:: PASSAGE FOR REVIEW ::
■ ■ ■

The Art of Making Predictions
By David Burda | January 8, 2016

Starting in mid-December and running through the end of January, my inbox, news feeds and social media channels are ripe with year-end reviews and year-ahead outlooks. I’m a news junky, so I read the reviews for pleasure to test my recall of all the big stories.
I’m also a healthcare business journalist, so I read all the outlooks to get a sense of what I might be writing about over the next 12 months.
My favorite type of industry outlook is one that makes predictions about what will and won’t happen over the next year — the more specific the prediction, the more I like it. I also think outlooks that make specific predictions create more fruitful earned media opportunities for the brands that make them, especially if those predictions end up coming true.
To explain why, let’s start with the types of predictions that don’t work. There are two: watered-down and self-serving. Watered-down predictions are so general and so safe that any self-proclaimed expert can make them and think they sound smart. To avoid embarrassment, I won’t identify the organizations whose experts predicted that healthcare reform will continue to have a major impact on the healthcare system in 2016, and that concerns over healthcare costs will continue to drive strategic business decisions by all industry stakeholders this year. Zzzzzzz. Watered-down predictions fail because they don’t provide useful content to their audience, and their earned media chances are as slim as their insight.
Self-serving predictions typically foresee more of something that will create more demand for whatever the prognosticating company is selling. Again without naming names, a cybersecurity firm forecasts more healthcare data breaches, a telemedicine firm said 2016 will be the year of telemedicine, and a generic drug manufacturer is sure that the prices of brand-name drugs will continue to rise this year. Good for them, but not good for earned media opportunities. Credible media outlets will recognize the lack of credibility in those predictions and likely will take a pass.
So what makes predictions useful, and what makes them credible? Let’s start with the former. Useful predictions make an audience think about something they haven’t thought about before or had thought about before but were afraid to utter it out loud. Useful predictions also live somewhere between plausible and reasonable based on facts and trends known to the audience. And useful predictions give their audience valuable insights that could have a material impact on how they run their organizations and corporations. They may adjust their business plan, business practices or even their business model based on those valuable insights. More than a fun read, they’re useful market intelligence.

■ ■ ■

:: WORK TASK 1 ::
Answer these questions from the article on predictions:
(a) What two types of predictions does the author say don't work?
(b) What did the telemedicine firm say about 2016?
(c) Why does the author read the year-ahead outlooks?
:: WORK TASK 2 ::
According to the article on predictions, why do watered-down predictions fail?
:: WORK TASK 3 ::
Translate this sentence from the article on predictions into Spanish: "Credible media outlets will recognize the lack of credibility in those predictions and likely will take a pass."
The records play no part in the work here.

:: SUPPLIED INFORMATION ::
■ ■ ■

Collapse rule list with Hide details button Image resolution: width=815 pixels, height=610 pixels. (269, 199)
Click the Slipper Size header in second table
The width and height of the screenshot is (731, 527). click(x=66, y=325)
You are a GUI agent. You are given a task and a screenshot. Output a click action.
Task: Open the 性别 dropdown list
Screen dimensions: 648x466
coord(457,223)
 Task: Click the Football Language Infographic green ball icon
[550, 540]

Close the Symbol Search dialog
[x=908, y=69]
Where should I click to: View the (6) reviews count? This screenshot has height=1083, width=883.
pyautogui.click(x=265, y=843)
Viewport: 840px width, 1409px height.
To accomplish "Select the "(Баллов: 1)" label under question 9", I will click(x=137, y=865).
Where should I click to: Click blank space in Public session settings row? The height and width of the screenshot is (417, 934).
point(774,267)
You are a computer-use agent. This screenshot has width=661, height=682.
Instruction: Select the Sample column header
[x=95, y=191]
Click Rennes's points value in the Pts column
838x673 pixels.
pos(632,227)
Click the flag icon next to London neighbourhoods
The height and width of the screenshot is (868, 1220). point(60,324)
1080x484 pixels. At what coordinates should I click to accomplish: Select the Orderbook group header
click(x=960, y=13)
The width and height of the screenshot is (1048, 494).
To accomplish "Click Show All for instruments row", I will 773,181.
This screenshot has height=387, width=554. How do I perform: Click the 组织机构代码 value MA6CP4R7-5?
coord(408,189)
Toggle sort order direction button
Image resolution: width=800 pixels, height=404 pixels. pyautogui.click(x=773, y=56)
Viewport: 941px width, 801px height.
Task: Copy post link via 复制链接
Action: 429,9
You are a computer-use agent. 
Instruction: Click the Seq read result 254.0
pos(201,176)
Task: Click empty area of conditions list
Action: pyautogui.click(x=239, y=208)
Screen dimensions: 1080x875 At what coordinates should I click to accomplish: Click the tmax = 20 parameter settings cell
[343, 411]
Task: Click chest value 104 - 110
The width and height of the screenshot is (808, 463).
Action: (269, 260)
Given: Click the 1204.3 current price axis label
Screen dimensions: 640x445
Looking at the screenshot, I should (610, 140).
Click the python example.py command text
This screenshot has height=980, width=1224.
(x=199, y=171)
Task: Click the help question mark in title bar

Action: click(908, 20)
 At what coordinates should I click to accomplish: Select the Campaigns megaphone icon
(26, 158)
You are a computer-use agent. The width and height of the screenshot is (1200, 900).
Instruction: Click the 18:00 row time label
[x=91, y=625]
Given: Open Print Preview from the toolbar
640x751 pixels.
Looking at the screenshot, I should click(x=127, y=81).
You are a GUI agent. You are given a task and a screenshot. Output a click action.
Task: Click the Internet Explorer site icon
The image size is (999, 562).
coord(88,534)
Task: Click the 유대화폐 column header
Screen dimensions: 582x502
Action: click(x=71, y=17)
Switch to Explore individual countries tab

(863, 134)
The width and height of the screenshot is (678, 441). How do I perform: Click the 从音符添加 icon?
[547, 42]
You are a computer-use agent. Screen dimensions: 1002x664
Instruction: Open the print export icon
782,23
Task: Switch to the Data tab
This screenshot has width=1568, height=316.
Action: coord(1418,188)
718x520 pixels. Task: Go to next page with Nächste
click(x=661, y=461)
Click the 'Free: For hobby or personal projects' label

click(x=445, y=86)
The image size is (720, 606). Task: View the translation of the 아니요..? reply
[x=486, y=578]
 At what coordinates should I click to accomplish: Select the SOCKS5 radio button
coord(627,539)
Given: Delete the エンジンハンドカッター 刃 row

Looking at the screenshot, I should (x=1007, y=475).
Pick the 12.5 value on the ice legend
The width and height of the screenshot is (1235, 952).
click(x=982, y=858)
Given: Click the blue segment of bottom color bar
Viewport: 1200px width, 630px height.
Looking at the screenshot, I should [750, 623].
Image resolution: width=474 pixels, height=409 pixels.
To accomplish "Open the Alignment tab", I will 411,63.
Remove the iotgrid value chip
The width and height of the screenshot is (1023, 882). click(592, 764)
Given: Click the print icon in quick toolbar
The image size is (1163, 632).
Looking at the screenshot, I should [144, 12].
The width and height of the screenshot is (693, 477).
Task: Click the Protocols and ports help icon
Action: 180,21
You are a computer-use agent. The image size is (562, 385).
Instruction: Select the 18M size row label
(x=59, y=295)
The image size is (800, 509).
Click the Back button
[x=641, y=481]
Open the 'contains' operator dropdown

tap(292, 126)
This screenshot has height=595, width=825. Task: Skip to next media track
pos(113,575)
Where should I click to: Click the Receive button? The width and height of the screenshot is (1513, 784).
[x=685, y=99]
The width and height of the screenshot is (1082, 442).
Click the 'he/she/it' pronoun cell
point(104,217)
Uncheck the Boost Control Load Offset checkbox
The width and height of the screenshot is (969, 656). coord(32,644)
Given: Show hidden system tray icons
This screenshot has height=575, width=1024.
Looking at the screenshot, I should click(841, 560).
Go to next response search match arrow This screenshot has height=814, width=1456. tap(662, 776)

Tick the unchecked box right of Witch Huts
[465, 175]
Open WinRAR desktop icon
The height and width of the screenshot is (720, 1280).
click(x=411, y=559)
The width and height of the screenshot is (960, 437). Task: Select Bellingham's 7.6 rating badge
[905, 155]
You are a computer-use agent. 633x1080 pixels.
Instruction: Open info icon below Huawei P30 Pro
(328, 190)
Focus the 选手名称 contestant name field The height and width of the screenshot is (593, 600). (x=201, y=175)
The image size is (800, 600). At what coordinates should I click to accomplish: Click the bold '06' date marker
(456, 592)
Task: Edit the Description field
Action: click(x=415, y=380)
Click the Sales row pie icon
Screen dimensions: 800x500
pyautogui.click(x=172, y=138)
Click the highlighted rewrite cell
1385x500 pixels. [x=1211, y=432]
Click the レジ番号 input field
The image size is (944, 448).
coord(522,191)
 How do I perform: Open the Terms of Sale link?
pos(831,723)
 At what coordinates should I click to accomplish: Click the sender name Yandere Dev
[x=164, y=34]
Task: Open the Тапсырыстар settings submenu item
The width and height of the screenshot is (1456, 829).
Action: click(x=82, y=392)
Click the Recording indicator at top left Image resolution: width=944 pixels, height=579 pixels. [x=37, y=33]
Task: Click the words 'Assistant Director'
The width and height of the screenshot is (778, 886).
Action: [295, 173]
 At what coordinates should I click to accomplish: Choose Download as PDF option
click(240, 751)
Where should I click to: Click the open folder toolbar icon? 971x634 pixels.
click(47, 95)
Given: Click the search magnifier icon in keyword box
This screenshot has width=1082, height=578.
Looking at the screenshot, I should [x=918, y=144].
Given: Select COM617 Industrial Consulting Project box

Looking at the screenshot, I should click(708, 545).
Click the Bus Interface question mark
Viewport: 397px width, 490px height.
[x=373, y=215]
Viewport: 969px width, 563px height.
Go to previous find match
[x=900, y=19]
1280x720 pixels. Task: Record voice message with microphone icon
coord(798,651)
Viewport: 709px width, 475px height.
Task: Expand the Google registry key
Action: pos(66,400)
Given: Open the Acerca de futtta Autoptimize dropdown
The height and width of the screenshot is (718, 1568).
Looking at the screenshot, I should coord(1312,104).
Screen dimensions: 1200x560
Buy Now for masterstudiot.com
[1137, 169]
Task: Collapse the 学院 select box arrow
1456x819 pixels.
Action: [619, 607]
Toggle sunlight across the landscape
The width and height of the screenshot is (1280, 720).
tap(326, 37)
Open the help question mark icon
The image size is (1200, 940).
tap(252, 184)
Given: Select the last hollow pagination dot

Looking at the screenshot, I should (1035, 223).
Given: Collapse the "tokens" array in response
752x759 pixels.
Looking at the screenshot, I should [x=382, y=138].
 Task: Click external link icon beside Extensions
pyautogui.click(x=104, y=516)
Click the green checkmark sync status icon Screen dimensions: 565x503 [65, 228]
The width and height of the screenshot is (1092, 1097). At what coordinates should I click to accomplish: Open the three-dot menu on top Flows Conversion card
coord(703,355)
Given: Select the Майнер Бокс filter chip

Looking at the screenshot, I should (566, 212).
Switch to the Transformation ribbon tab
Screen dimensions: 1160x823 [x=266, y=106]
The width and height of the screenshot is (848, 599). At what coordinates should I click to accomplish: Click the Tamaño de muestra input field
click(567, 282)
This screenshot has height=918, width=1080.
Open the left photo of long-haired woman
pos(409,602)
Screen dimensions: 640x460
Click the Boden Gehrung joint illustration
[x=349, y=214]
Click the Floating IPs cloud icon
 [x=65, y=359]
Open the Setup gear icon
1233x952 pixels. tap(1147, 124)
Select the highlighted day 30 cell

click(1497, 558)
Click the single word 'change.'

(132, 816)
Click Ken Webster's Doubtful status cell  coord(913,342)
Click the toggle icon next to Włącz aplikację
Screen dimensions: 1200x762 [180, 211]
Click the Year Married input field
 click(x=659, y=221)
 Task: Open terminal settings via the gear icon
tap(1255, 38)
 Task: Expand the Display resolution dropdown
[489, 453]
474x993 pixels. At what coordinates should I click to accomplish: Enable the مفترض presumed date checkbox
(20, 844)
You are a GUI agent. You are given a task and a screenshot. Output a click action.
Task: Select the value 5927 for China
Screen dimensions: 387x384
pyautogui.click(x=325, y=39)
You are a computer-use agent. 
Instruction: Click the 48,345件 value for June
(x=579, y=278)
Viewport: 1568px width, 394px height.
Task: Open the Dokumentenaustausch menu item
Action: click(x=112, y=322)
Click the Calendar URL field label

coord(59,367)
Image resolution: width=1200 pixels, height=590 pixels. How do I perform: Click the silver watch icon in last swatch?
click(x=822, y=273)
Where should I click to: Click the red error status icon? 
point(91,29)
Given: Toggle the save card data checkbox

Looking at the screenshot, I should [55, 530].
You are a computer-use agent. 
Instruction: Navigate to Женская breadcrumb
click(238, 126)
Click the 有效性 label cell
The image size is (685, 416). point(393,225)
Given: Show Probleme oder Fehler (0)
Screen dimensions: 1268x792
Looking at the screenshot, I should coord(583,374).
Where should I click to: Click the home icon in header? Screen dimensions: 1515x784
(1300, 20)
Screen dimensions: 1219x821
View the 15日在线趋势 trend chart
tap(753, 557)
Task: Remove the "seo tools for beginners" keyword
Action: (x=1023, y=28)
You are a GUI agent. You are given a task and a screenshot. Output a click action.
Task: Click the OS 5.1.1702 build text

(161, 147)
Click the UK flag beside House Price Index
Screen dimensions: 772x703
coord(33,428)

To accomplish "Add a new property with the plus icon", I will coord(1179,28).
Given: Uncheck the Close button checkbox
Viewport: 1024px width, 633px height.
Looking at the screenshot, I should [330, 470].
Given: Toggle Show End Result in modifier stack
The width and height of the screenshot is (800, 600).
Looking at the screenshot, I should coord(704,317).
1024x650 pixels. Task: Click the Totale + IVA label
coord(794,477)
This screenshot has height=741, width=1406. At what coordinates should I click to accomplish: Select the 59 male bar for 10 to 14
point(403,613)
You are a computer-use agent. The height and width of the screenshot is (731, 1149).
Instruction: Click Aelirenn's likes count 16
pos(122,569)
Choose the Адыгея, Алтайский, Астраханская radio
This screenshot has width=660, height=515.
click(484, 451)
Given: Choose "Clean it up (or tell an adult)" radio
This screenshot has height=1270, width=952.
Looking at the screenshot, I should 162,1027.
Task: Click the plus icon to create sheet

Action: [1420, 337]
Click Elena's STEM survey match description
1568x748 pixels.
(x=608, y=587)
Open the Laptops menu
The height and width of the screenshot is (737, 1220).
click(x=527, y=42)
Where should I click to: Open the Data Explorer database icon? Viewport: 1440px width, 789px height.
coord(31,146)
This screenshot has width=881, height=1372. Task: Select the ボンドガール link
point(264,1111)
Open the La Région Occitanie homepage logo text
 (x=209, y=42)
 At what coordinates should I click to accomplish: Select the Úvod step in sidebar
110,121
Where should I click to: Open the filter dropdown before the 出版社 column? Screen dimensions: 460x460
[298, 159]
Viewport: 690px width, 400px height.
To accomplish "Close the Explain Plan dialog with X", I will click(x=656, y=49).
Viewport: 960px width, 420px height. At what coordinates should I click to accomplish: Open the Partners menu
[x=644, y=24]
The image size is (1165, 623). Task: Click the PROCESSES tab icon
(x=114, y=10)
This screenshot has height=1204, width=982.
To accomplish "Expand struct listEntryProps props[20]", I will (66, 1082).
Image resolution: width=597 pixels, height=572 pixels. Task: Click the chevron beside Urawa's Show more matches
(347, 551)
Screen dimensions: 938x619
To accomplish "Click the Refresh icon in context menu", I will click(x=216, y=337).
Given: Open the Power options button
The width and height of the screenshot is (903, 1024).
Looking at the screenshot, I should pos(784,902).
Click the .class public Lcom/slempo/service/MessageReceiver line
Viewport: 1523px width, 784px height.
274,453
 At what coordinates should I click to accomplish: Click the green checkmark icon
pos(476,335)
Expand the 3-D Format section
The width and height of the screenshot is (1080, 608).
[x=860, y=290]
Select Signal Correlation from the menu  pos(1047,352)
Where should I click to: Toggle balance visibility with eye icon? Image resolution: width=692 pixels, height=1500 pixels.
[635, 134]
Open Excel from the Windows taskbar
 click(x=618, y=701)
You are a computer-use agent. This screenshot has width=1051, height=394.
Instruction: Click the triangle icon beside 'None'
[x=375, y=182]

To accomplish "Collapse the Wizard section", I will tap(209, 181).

■ ■ ■

:: EXERCISE OUTPUT 1 ::
(a) Watered-down and self-serving predictions.
(b) It said 2016 will be the year of telemedicine.
(c) To get a sense of what the author might be writing about over the next 12 months.

:: EXERCISE OUTPUT 2 ::
Watered-down predictions fail because they don't provide useful content to their audience. Their earned media chances are as slim as their insight.

:: EXERCISE OUTPUT 3 ::
Los medios de comunicación creíbles reconocerán la falta de credibilidad de esas predicciones y probablemente las dejarán pasar.